CREATE FUNCTION — create a user defined function (UDF)

Syntax

CREATE [OR REPLACE] FUNCTION [schema.]name
    [ ( arg_name arg_type [ ,arg_name arg_type ]... ) ]
    RETURNS
    {
        return_data_type
    |
        TABLE table_name ( column_name column_type [, column_name column_type ]... )
    }
    [ DETERMINISTIC | NOT DETERMINISTIC ]
    [ LANGUAGE SQL | LANGUAGE JAVA ]
    [ SECURITY INVOKER | SECURITY DEFINER ]
{
    EXTERNAL 'jar_id:method_name'
|
    AS
        sql_code_block
    END_FUNCTION;
}

Description

The CREATE FUNCTION statement is used to create user defined functions. There are two types of functions.

  • A scalar function returns a simple value. It can be used in the SELECT list of a SELECT query or a view. A scalar function can also be used in a WHERE clause.

  • A table function returns a table, that is, multiple rows with multiple values. It can be used in place of a database table object in a FROM clause.

When the OR REPLACE clause is used for an existing function name, the effect is that of dropping the existing function and creating a new one with the given specification. OR REPLACE does not have any effect on the command if a function with the specified name does not already exist.

CREATE FUNCTION may also be used to create stored procedures written in Java. See Language below and Using Embedded Java Stored Procedures.

Only users assigned the system DBA role can create a function. For more information, see GRANT. If schema is provided, then the function is created in the specified schema. Otherwise, it is created in the current schema. The name of the function must not match any existing function with the same number of input arguments in the same schema. However, multiple functions with the same name can be defined in the same schema if they contain different numbers of arguments. This is called overloading, see Example 2.

The user that creates the function becomes the owner of the function. The owner must use the GRANT statement to give ALTER and EXECUTE privileges to other users in order for them to be able to change or execute the function. Any user that has permission to alter a function can also remove the function. If a user drops and recreates a function, then the new function is not the same entity as the old function. That user is the owner of the recreated function and must GRANT appropriate privileges to other users.

Functions are not case sensitive. For example, a function created with the name Fnc_ToDo can be called by select FNC_TODO() from dual.

  • When using CREATE OR REPLACE statements, and the same database object is created concurrently from two different transactions, the following error may be returned:

duplicate value in unique index ...
  • In the event that a user-defined function is called by an expression-based index, any attempt to drop or modify the function will complete with an error warning but the index will not be recreated.
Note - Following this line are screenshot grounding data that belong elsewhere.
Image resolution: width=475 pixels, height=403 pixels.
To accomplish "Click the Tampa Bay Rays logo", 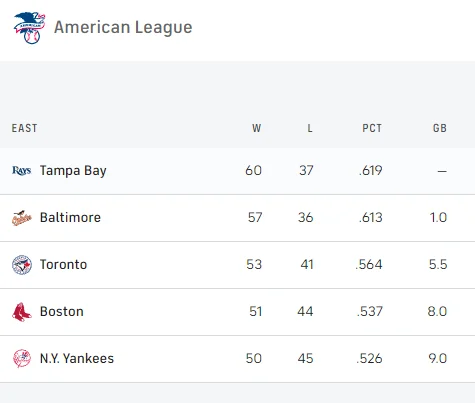I will point(22,170).
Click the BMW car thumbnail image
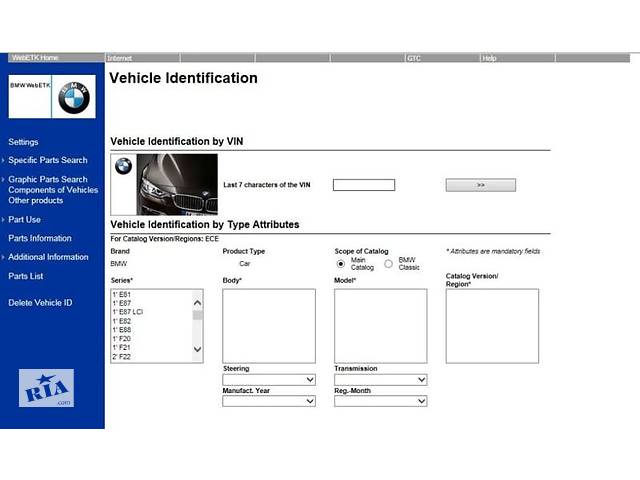 pyautogui.click(x=177, y=184)
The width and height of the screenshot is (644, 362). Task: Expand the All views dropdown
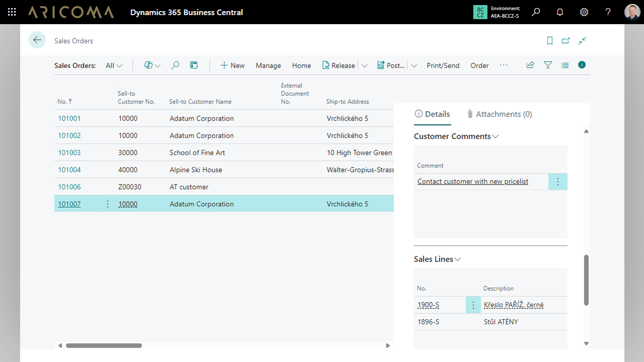click(114, 65)
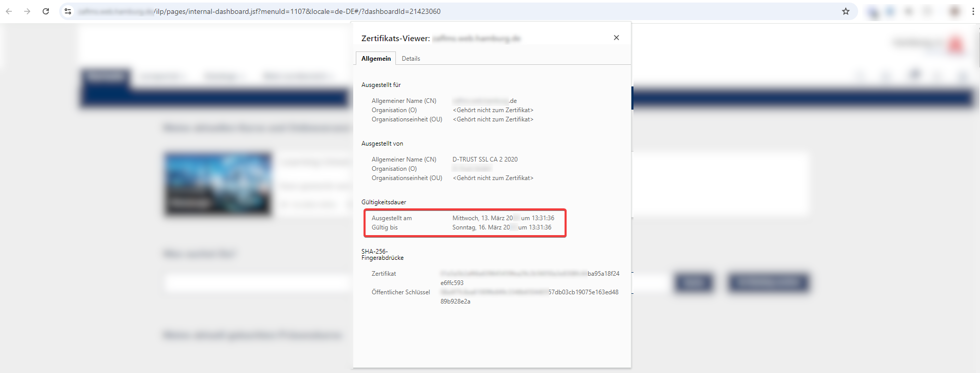Image resolution: width=980 pixels, height=373 pixels.
Task: Click the blurred search input field on page
Action: 257,282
COMMIT and ROLLBACK transactional SQL statements are not allowed within a user defined function.

Arguments

Each argument to a user defined function is implicitly declared as an input argument, and will not be modified by the UDF.

Return Values

The RETURNS clause is required. If a function returns a single data type value, it is a scalar function. If a function returns a table, it is a table function. A function defined as a table function will return multiple rows that contain multiple values.
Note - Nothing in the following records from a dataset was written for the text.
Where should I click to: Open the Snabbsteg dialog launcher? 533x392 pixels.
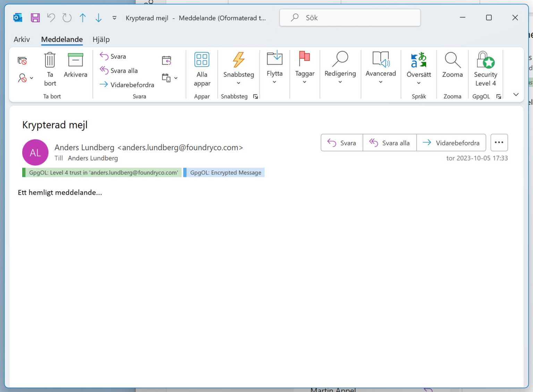pos(255,97)
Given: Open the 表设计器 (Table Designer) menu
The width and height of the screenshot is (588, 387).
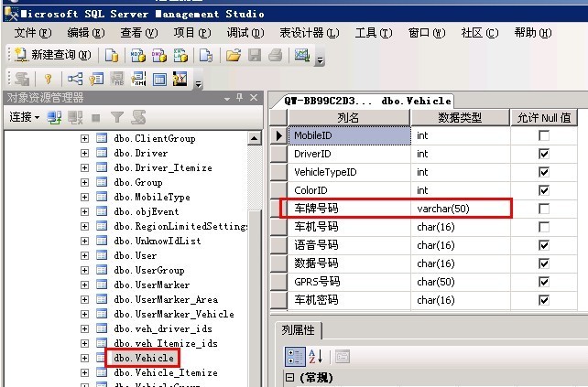Looking at the screenshot, I should 310,33.
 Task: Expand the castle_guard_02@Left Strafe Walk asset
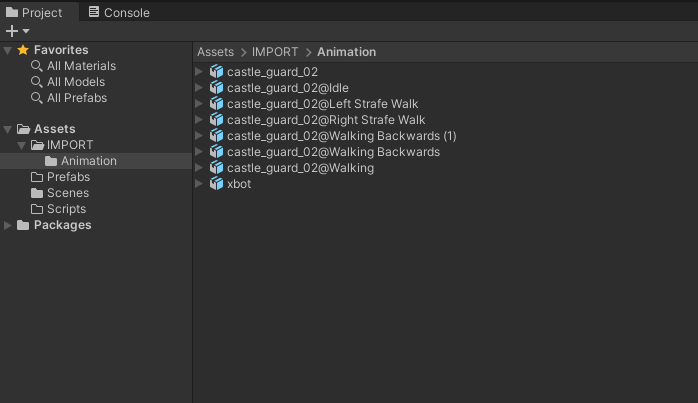coord(200,104)
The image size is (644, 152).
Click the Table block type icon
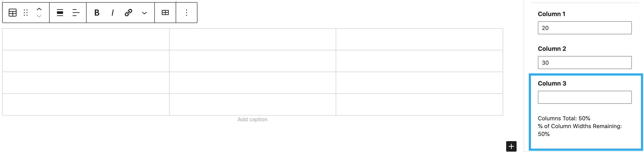coord(13,13)
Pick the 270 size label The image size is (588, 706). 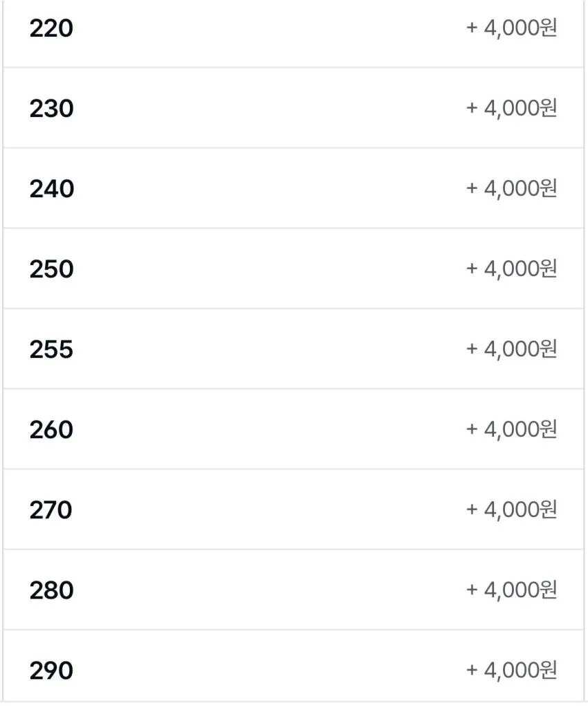point(50,510)
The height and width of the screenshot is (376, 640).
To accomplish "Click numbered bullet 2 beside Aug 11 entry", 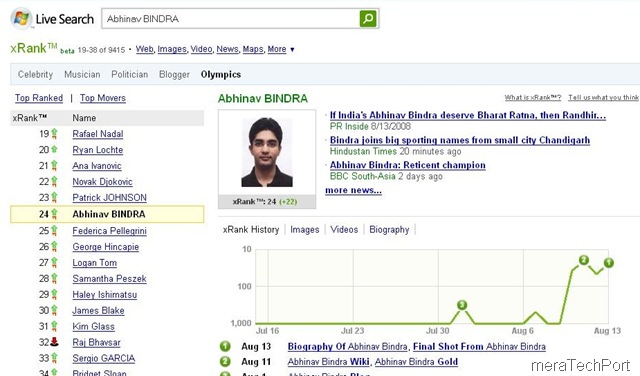I will pyautogui.click(x=225, y=361).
A scalar function returns a single value. This can be used in a SELECT statement and/or this can be used in a WHERE clause.

A table function is used in the FROM clause of a SELECT statement. There are two ways to return the table, RETURN (SELECT…​) which creates a streaming result set that fetches the rows on demand and INSERT INTO…​ with a separate RETURN statement which will return the table once all the data is inserted. When using a table function, you cannot use the same function multiple times as items in the FROM clause, even if the parameter values being passed to the function are different.

Example 5 illustrates returning the table using RETURN (SELECT…​). There are times when a single SELECT statement cannot generate the result set. Example 6 illustrates returning the table using INSERT INTO…​ and a separate RETURN statement once all of the data is inserted. There can be one or more INSERT INTO statements prior to the RETURN statement. This materializes the entire table in memory. The SQL system property MAX_MATERIALIZED_QUERY_SIZE sets the maximum amount of bytes that a materialized query can use. The default is 64 MB.

Deterministic versus Not Deterministic

A deterministic UDF means that the function is guaranteed to return the same results given the same arguments. A UDF is not deterministic when it may return different results on successive calls with the same arguments. A query using a UDF declared with NOT DETERMINISTIC will re-evaluate the function at every row. The default is NOT DETERMINISTIC.

NuoDB does not validate whether a function is actually deterministic. This is something the user must ensure. If the function is marked as deterministic, NuoDB will treat it as such, regardless of what the function actually does.

See Cache below.

Name Resolution

The name resolution scope for functions prioritizes system functions over user-defined functions. If a user creates a function with the same name and parameter count as an existing system function, the system function will be called. To invoke the user-defined function, you must use the fully qualified name.

Language

The language for a stored procedure, user defined function or trigger may be SQL or Java. This is specified by declaring the procedure, function or trigger with LANGUAGE SQL or LANGUAGE JAVA. The default language, if none is specified, is SQL. SQL stored procedures, UDFs, and triggers are defined by sql_code_block. See SQL Procedural Language for more information.

Stored procedures, user defined functions and triggers written in Java must use the EXTERNAL keyword. See Using Embedded Java Stored Procedures.

Security

You may declare a stored procedure or user defined function to work in two different ways with respect to the calling user’s privileges on database objects affected. The procedure or function may be declared in one of two ways:

SECURITY INVOKER

Checks the privileges of the calling user. If a stored procedure or user defined function is inserting, selecting, and/or updating one or more tables, the calling user has to have the appropriate privilege for the operation on each table.

SECURITY DEFINER

Specifies that the stored procedure or user defined function is to be executed with the privileges of the user that created it. For example, the calling user may not have privileges to SELECT or INSERT INTO tables when referencing them outside the stored procedure or user defined function, but will be allowed access when executing the stored procedure or function. If a security level is not specified, this is the default.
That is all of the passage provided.